┌──

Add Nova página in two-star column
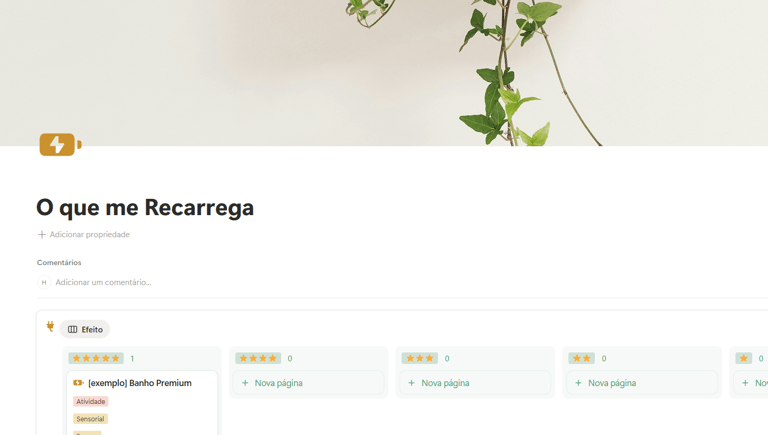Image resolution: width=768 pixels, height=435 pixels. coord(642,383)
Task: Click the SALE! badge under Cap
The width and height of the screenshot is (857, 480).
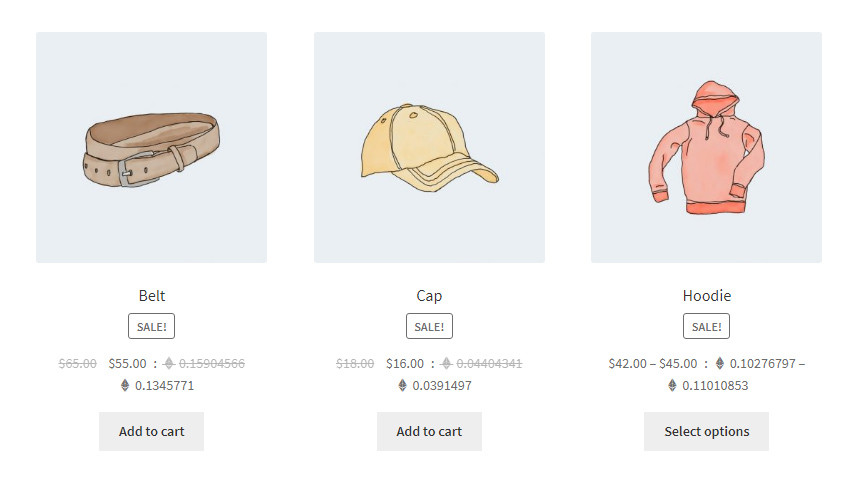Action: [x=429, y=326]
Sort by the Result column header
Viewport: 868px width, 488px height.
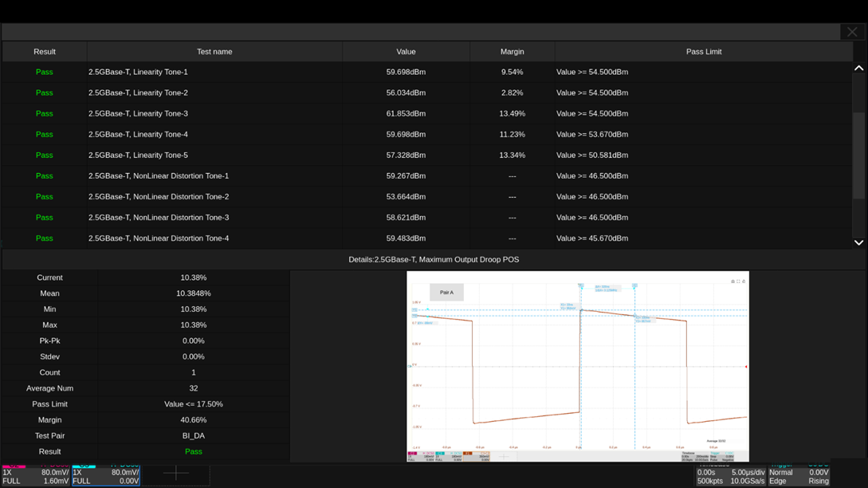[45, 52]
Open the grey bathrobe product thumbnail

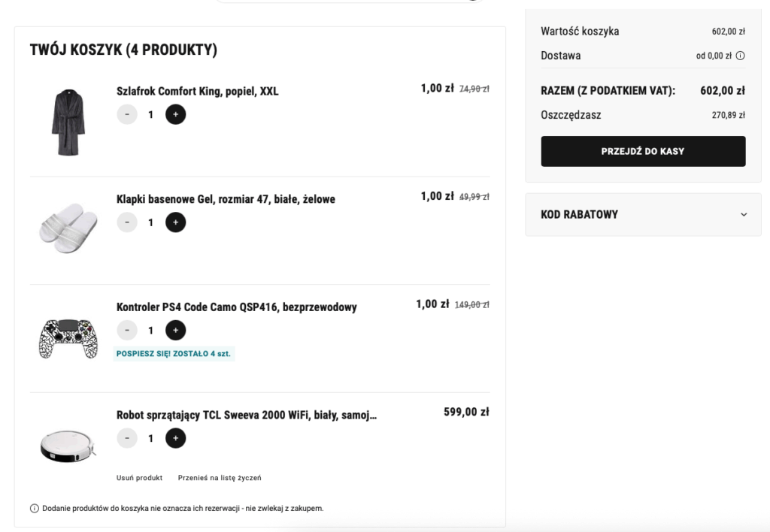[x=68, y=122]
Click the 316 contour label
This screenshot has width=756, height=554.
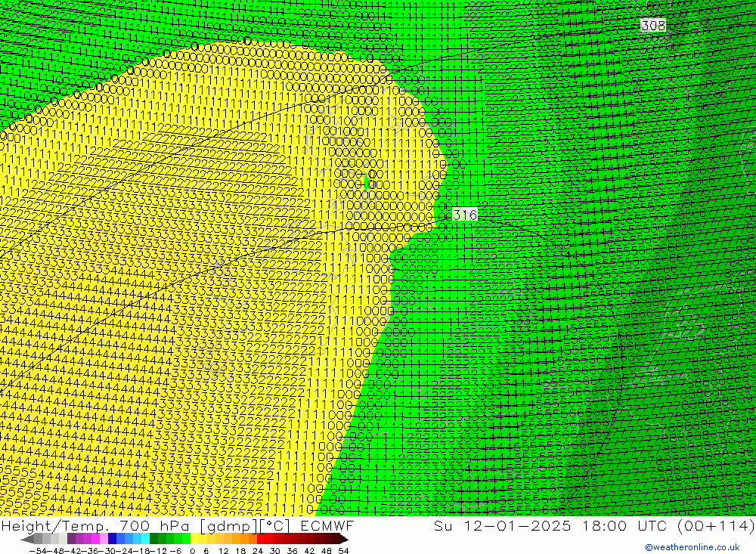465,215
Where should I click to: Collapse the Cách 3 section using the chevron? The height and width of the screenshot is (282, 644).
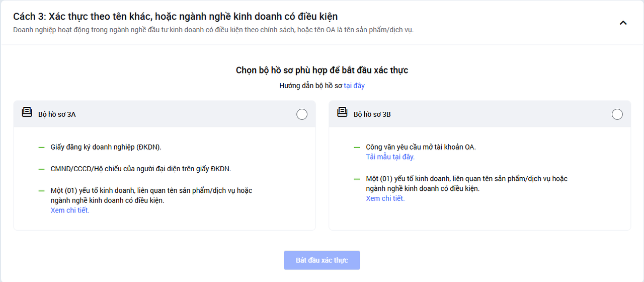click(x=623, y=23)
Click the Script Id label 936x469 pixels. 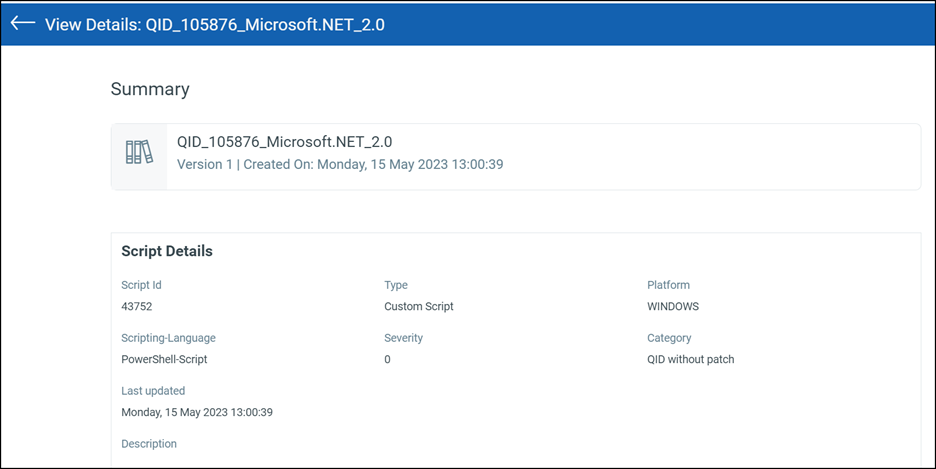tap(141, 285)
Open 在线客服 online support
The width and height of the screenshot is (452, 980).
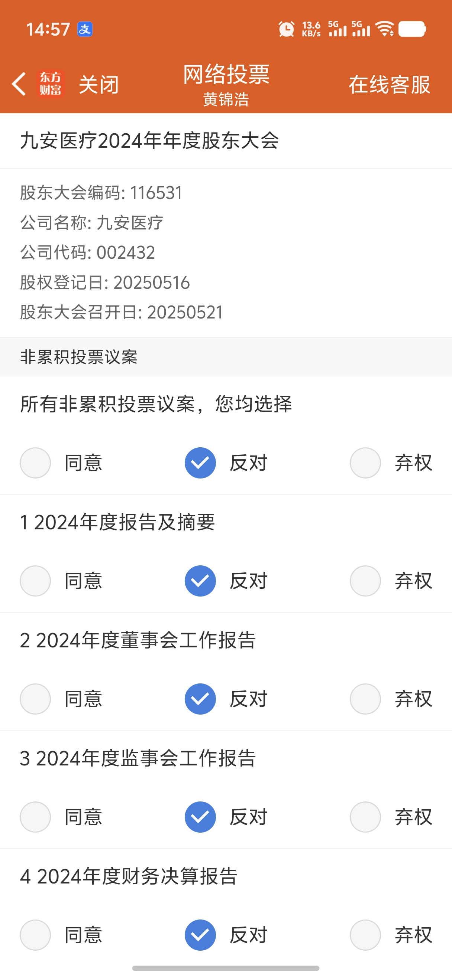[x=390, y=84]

└──
┌──

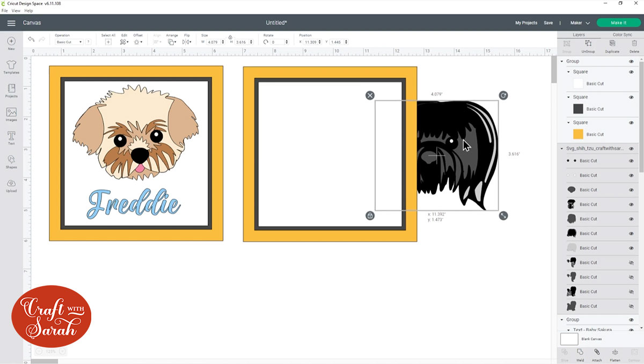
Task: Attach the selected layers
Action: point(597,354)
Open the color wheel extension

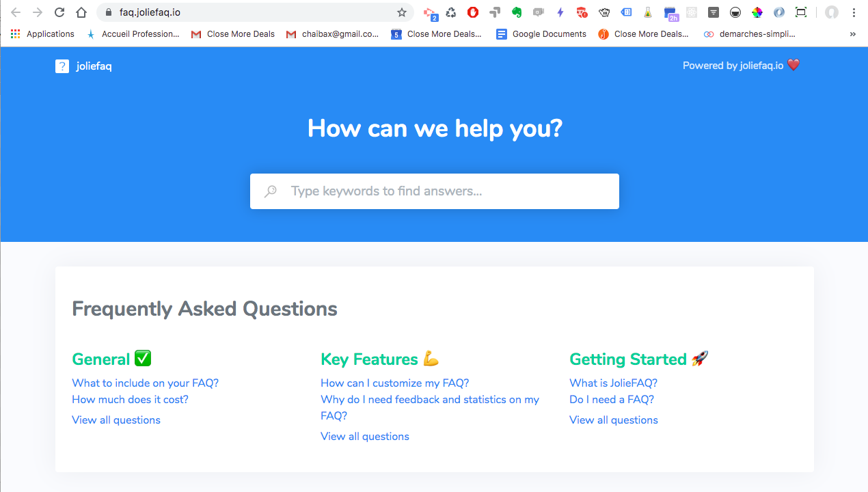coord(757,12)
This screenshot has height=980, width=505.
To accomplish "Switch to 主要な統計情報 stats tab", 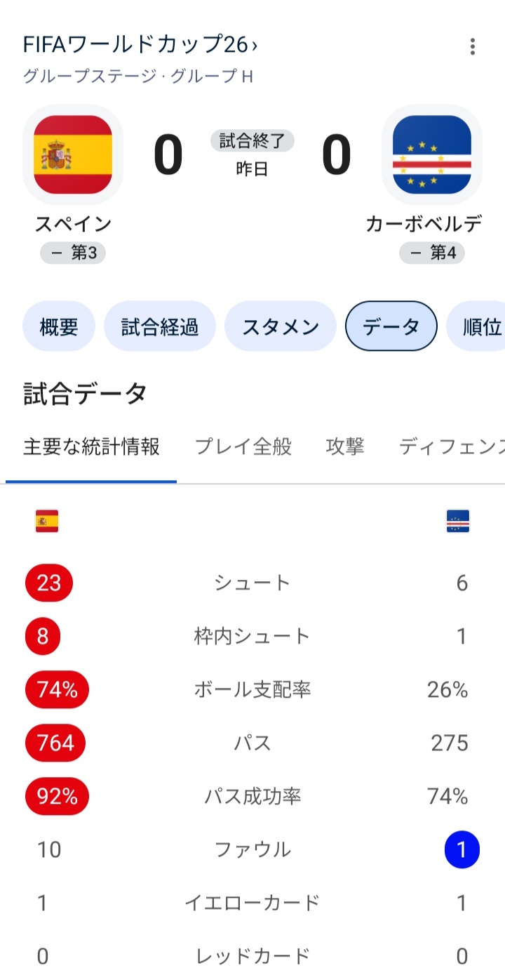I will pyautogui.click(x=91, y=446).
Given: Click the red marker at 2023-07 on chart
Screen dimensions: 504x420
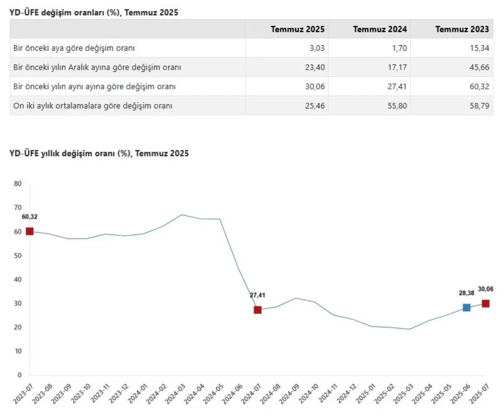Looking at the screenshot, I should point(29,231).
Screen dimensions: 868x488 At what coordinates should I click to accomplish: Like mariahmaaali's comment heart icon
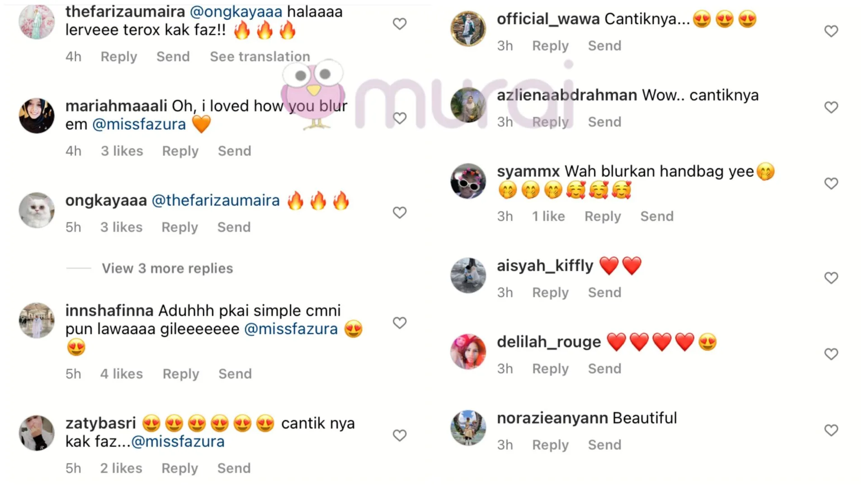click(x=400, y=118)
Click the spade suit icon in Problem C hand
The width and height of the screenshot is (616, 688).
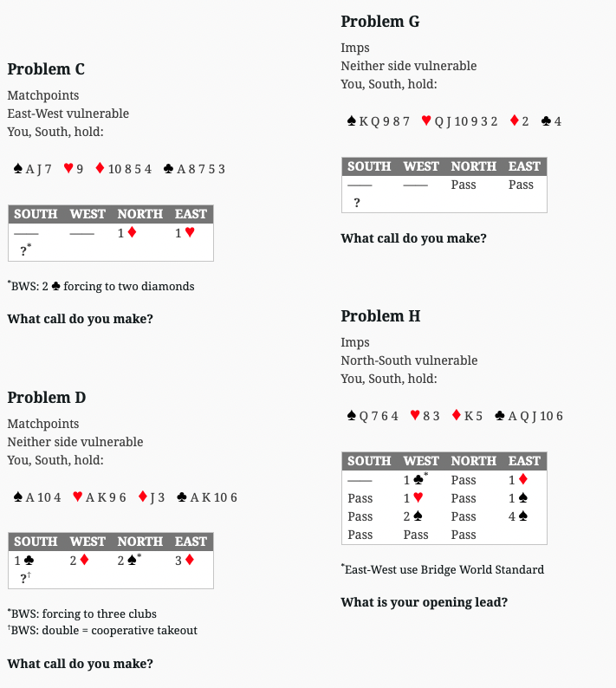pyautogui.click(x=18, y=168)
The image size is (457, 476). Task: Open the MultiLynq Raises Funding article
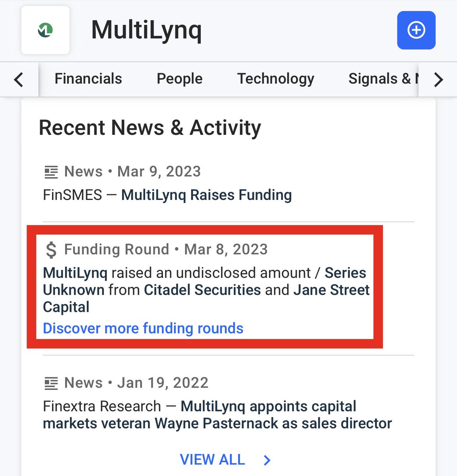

└──
┌──

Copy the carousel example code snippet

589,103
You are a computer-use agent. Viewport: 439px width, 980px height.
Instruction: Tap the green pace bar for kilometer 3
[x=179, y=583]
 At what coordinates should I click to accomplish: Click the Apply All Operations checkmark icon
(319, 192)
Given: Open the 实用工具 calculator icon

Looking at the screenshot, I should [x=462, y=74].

└──

__WHAT THE TASK ASKS__: Copy word for word the span of the records above that begins at the line with "Add Nova página in two-star column" and ends at the line with "Sort by the Result column header", including those two lines but not the pictures.

__OUTPUT OF THE TASK__:
Add Nova página in two-star column
Image resolution: width=768 pixels, height=435 pixels. coord(642,383)
Task: Click the SALE! badge under Cap
The width and height of the screenshot is (857, 480).
Action: [x=429, y=326]
Sort by the Result column header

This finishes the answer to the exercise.